2. **Tokenize Text**: The text is passed through the tokenizer, which converts the text into a sequence of token IDs. During this process:
   - **Special Tokens**: The tokenizer adds special tokens (like `[CLS]` at the beginning and `[SEP]` at the end) which are required by some models.
   - **Padding**: The sequence is padded to the maximum length specified during initialization. Padding ensures all sequences are of the same length, which is necessary for batch processing.
   - **Truncation**: If the sequence is longer than the maximum length, it is truncated to fit within the specified length.
   - **Return Tensors**: The tokenizer outputs the token IDs and other necessary components (like attention masks) as PyTorch tensors.

3. **Squeeze Tensors**: The method processes the tensors to remove any unnecessary dimensions, converting them from 2D (batch_size, sequence_length) to 1D (sequence_length) for each token in the dictionary. This is typically needed because the tokenizer adds a batch dimension, even if there's only one sample.

4. **Return Processed Tokens**: Finally, the method returns the processed tokenized data.
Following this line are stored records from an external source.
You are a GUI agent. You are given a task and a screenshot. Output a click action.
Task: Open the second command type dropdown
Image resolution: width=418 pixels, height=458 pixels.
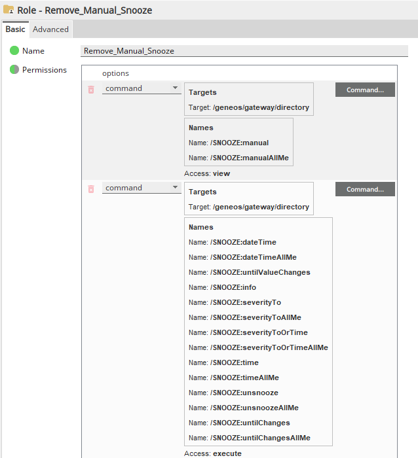[142, 188]
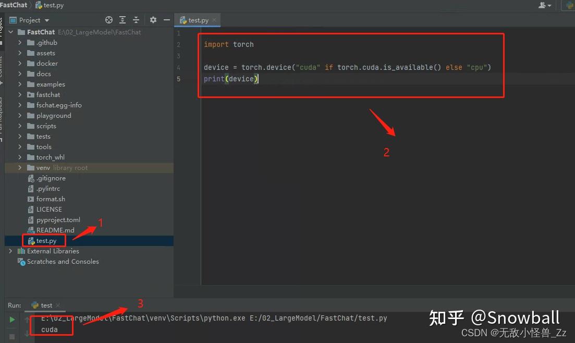Select the test Run tab

pyautogui.click(x=45, y=305)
This data includes the token IDs and possibly other components like attention masks, which are needed for model input.


# Extract Embeddings

In [None]:
def get_embeddings(model_name='', max_length=1024, batch_size=32, compute_train=True, compute_test=True):
    # Global variables for train and test dataframes
    global train, test
    
    # Device for GPU processing
    DEVICE = "cuda:1"  # EXTRACT EMBEDDINGS WITH GPU #2
    
    # Path to pre-trained model and tokenizer
    path = "/kaggle/input/download-huggingface-models/"
    disk_name = path + model_name.replace("/", "_")
    
    # Load pre-trained model and tokenizer
    model = AutoModel.from_pretrained(disk_name, trust_remote_code=True)
    tokenizer = AutoTokenizer.from_pretrained(disk_name, trust_remote_code=True)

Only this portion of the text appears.